[Data items]

################

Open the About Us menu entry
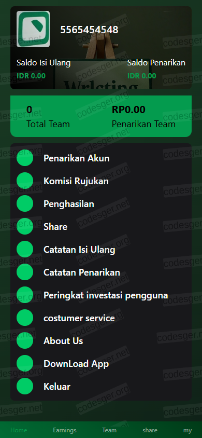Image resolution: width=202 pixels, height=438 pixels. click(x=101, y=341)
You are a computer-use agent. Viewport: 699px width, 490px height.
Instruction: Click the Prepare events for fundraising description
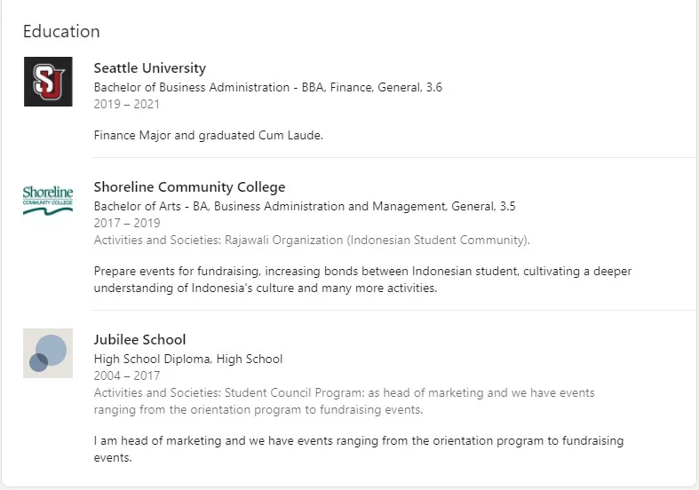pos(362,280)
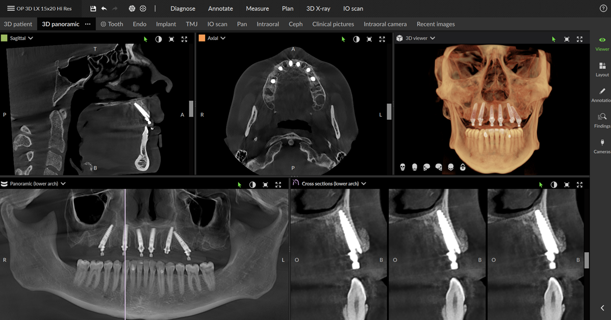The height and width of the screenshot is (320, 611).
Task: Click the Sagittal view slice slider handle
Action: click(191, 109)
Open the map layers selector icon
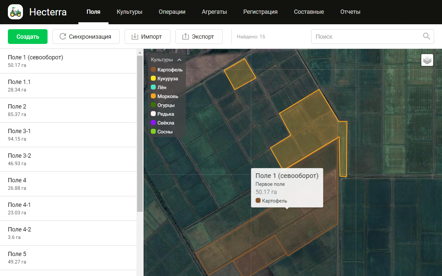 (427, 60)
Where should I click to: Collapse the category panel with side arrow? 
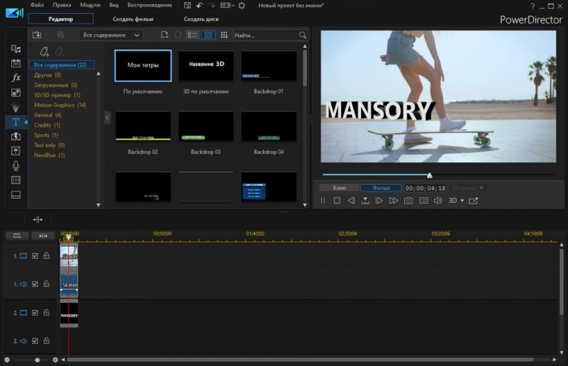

################

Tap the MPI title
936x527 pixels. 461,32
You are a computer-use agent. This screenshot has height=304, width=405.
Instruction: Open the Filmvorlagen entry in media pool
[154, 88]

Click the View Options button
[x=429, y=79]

################

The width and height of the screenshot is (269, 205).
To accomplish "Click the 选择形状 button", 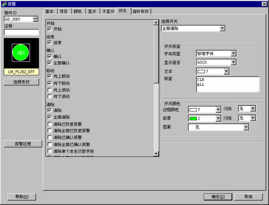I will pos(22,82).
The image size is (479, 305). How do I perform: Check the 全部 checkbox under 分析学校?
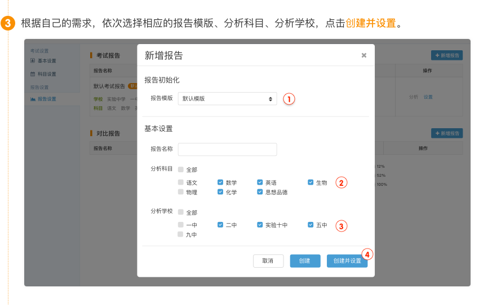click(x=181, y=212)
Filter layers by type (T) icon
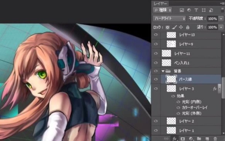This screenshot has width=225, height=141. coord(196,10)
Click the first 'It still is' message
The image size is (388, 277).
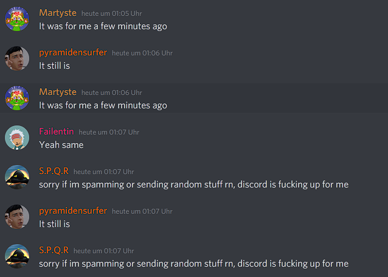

################

→ WHAT IS REQUIRED:
The answer must be the lines above from the one containing "Open the About Us menu entry" through the one containing "Where should I", reproduced exactly, with no pictures and nothing else.

→ TASK SOLUTION:
Open the About Us menu entry
Image resolution: width=202 pixels, height=438 pixels. click(x=101, y=341)
You are a computer-use agent. Viewport: 699px width, 490px height.
Instruction: Click the Prepare events for fundraising description
pos(362,280)
The height and width of the screenshot is (320, 611).
Task: Click the Sagittal view slice slider handle
Action: click(191, 109)
Open the map layers selector icon
 (427, 60)
Where should I click to: Collapse the category panel with side arrow? 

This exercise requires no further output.